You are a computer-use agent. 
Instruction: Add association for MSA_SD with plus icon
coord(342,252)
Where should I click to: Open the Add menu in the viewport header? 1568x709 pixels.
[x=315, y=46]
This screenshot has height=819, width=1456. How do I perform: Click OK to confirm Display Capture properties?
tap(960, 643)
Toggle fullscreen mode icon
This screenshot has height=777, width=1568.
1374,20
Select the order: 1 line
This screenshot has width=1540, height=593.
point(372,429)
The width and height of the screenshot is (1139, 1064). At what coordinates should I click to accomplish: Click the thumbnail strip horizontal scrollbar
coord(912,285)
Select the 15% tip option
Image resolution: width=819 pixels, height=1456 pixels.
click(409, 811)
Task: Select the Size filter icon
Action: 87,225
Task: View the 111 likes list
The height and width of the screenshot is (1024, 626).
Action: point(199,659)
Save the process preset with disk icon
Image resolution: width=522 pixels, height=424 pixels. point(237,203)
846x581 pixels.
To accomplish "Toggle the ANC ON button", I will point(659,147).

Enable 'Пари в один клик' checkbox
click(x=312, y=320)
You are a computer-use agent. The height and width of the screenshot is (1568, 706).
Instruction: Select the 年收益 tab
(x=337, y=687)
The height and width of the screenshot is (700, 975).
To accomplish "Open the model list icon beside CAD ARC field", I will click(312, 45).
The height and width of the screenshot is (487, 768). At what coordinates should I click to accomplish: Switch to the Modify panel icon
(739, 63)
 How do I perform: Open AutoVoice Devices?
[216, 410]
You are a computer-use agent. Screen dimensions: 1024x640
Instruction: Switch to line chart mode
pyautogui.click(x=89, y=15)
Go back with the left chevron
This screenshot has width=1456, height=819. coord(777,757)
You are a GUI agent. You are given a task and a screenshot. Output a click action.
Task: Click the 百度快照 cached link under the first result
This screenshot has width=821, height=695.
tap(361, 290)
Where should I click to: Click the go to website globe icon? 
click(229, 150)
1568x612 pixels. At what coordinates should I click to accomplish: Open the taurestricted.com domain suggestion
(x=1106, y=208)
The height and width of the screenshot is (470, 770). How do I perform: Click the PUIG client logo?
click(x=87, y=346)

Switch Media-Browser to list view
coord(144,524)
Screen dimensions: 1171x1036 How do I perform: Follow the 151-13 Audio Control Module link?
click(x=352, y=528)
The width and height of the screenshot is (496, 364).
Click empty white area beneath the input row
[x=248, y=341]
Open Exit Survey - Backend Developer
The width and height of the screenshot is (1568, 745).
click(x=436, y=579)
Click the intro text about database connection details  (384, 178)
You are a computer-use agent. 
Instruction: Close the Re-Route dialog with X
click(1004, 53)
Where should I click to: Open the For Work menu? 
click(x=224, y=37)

Task objective:
Reproduce all of the material above, substituting "desktop automation agent" for each occurrence of "computer-use agent" and leaving everything else unchanged.

Correct result:
You are a desktop automation agent. 
Instruction: Add association for MSA_SD with plus icon
coord(342,252)
Where should I click to: Open the Add menu in the viewport header? 1568x709 pixels.
[x=315, y=46]
This screenshot has height=819, width=1456. How do I perform: Click OK to confirm Display Capture properties?
tap(960, 643)
Toggle fullscreen mode icon
This screenshot has height=777, width=1568.
1374,20
Select the order: 1 line
This screenshot has width=1540, height=593.
point(372,429)
The width and height of the screenshot is (1139, 1064). At what coordinates should I click to accomplish: Click the thumbnail strip horizontal scrollbar
coord(912,285)
Select the 15% tip option
Image resolution: width=819 pixels, height=1456 pixels.
click(409, 811)
Task: Select the Size filter icon
Action: 87,225
Task: View the 111 likes list
The height and width of the screenshot is (1024, 626).
Action: point(199,659)
Save the process preset with disk icon
Image resolution: width=522 pixels, height=424 pixels. point(237,203)
846x581 pixels.
To accomplish "Toggle the ANC ON button", I will point(659,147).

Enable 'Пари в один клик' checkbox
click(x=312, y=320)
You are a desktop automation agent. The height and width of the screenshot is (1568, 706).
Instruction: Select the 年收益 tab
(x=337, y=687)
The height and width of the screenshot is (700, 975).
To accomplish "Open the model list icon beside CAD ARC field", I will click(312, 45).
The height and width of the screenshot is (487, 768). At what coordinates should I click to accomplish: Switch to the Modify panel icon
(739, 63)
 How do I perform: Open AutoVoice Devices?
[216, 410]
You are a desktop automation agent. Screen dimensions: 1024x640
Instruction: Switch to line chart mode
pyautogui.click(x=89, y=15)
Go back with the left chevron
This screenshot has width=1456, height=819. coord(777,757)
You are a GUI agent. You are given a task and a screenshot. Output a click action.
Task: Click the 百度快照 cached link under the first result
This screenshot has width=821, height=695.
tap(361, 290)
Where should I click to: Click the go to website globe icon? 
click(229, 150)
1568x612 pixels. At what coordinates should I click to accomplish: Open the taurestricted.com domain suggestion
(x=1106, y=208)
The height and width of the screenshot is (470, 770). How do I perform: Click the PUIG client logo?
click(x=87, y=346)

Switch Media-Browser to list view
coord(144,524)
Screen dimensions: 1171x1036 How do I perform: Follow the 151-13 Audio Control Module link?
click(x=352, y=528)
The width and height of the screenshot is (496, 364).
Click empty white area beneath the input row
[x=248, y=341]
Open Exit Survey - Backend Developer
The width and height of the screenshot is (1568, 745).
click(x=436, y=579)
Click the intro text about database connection details  (384, 178)
You are a desktop automation agent. 
Instruction: Close the Re-Route dialog with X
click(1004, 53)
Where should I click to: Open the For Work menu? 
click(x=224, y=37)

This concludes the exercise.